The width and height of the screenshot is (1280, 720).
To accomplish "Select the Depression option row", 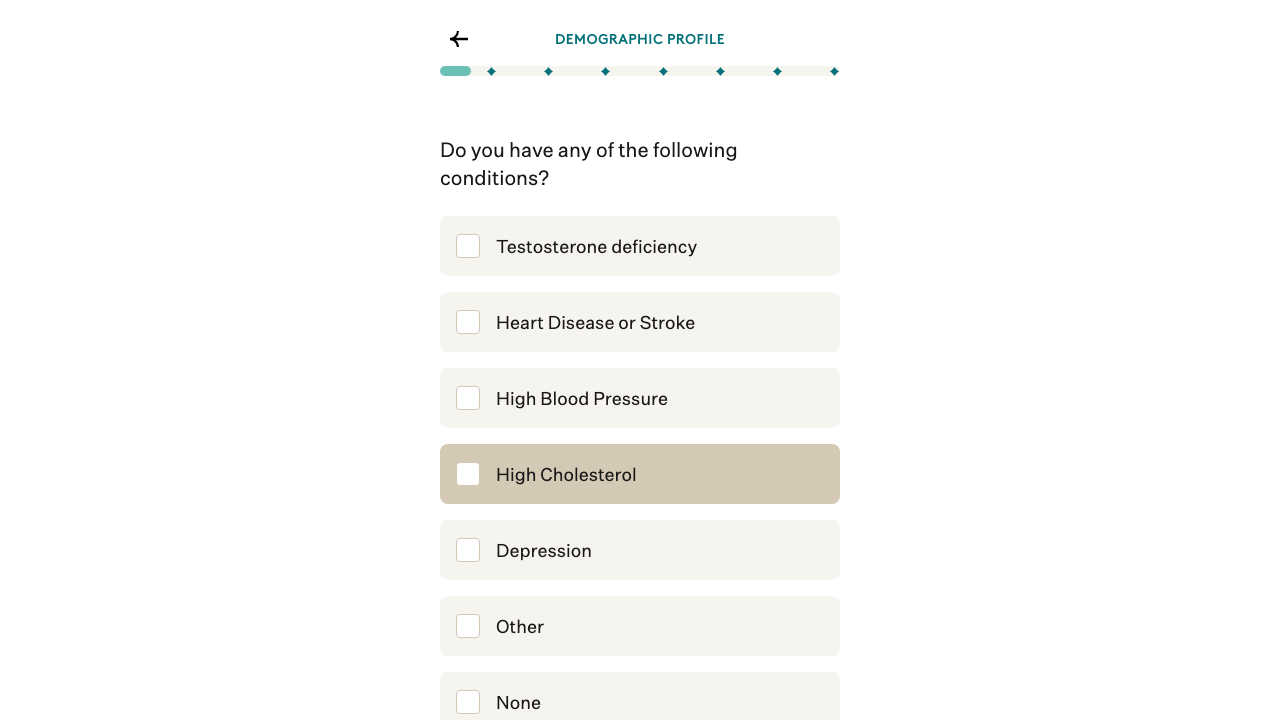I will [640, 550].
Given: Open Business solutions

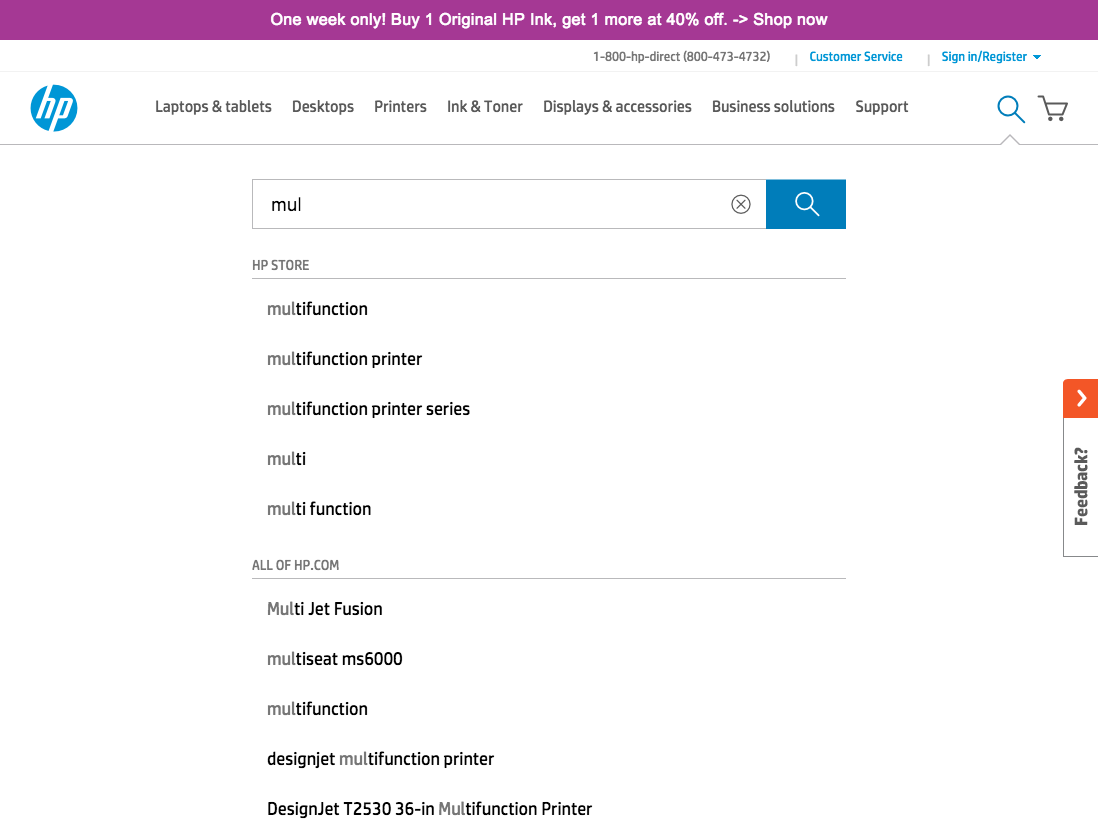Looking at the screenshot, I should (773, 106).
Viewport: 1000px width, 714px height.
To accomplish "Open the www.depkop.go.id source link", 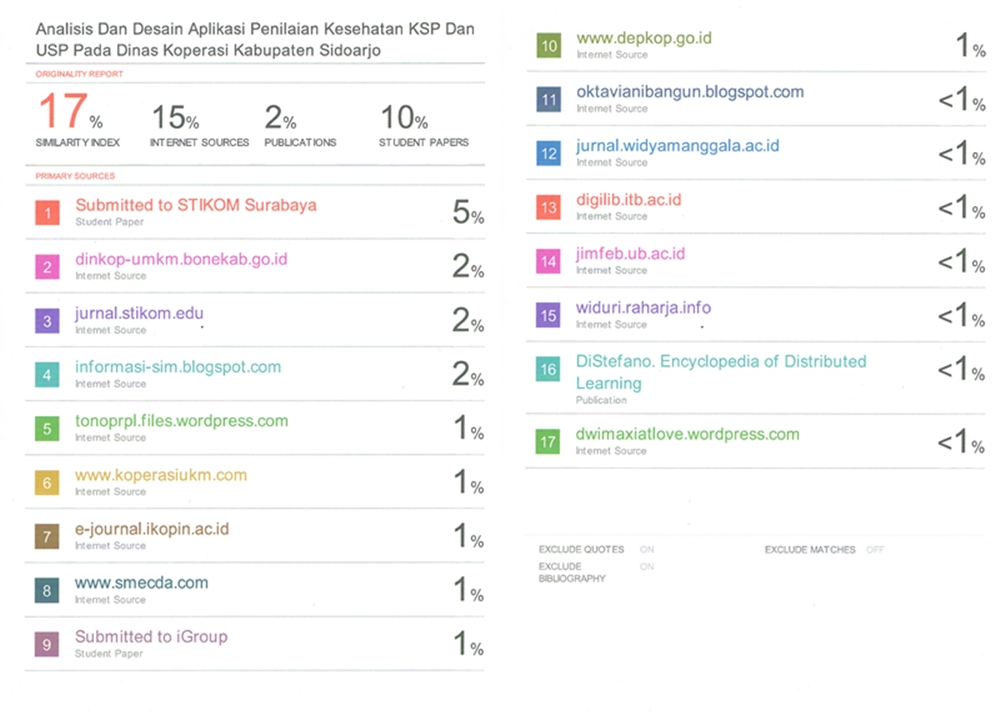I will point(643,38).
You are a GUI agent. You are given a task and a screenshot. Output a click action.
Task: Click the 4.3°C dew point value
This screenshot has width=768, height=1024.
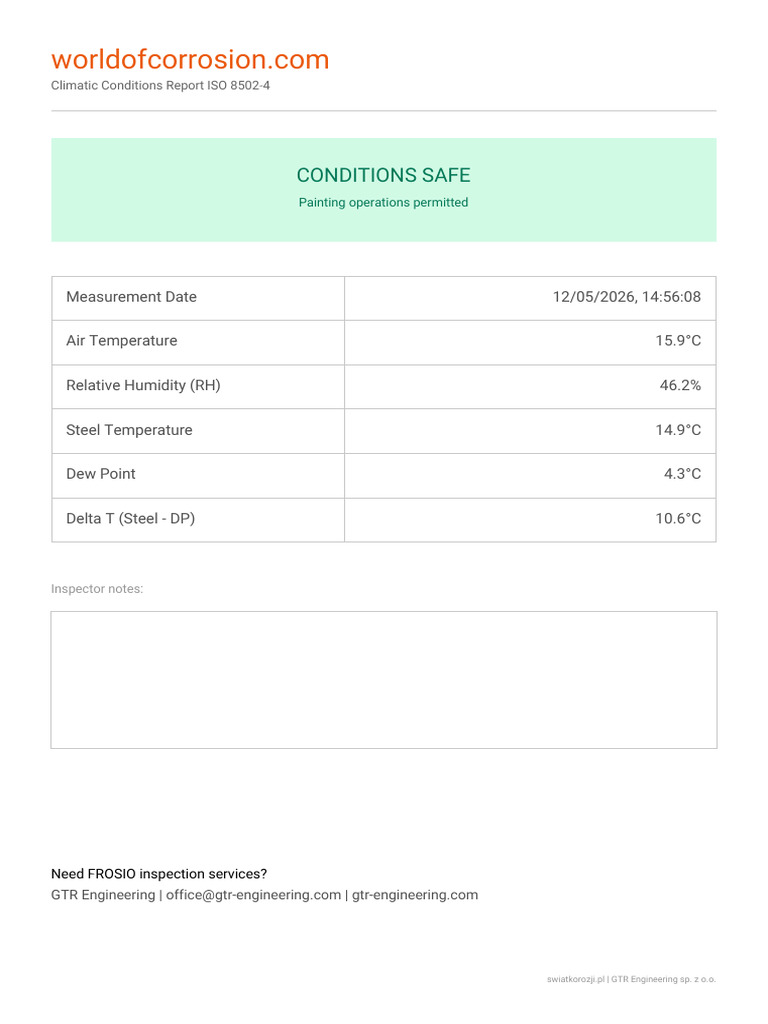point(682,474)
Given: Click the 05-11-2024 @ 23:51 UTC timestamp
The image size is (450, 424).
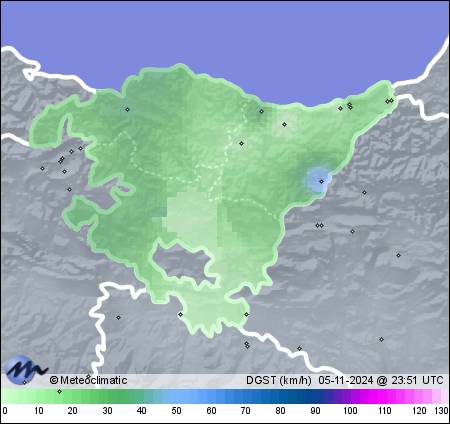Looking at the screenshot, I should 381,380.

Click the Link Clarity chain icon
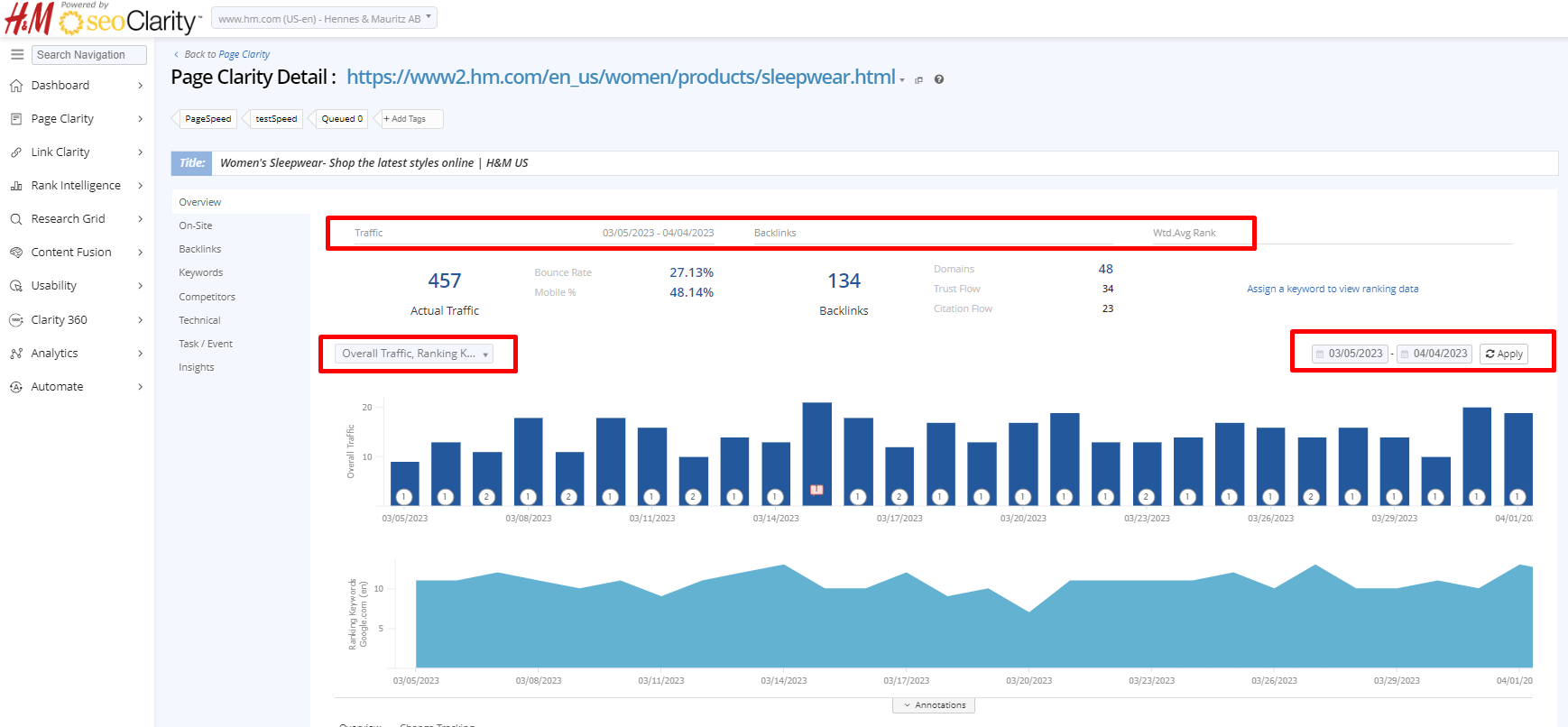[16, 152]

▸ Work to be completed:
Your copy should hold exactly the lines from the one with "Task: Click the 4.3°C dew point value" through the final line of the records, both ends included, and no pictures.

▸ Answer section:
Task: Click the 4.3°C dew point value
This screenshot has width=768, height=1024.
point(682,474)
Given: Click the 05-11-2024 @ 23:51 UTC timestamp
The image size is (450, 424).
Looking at the screenshot, I should 381,380.

Click the Link Clarity chain icon
[16, 152]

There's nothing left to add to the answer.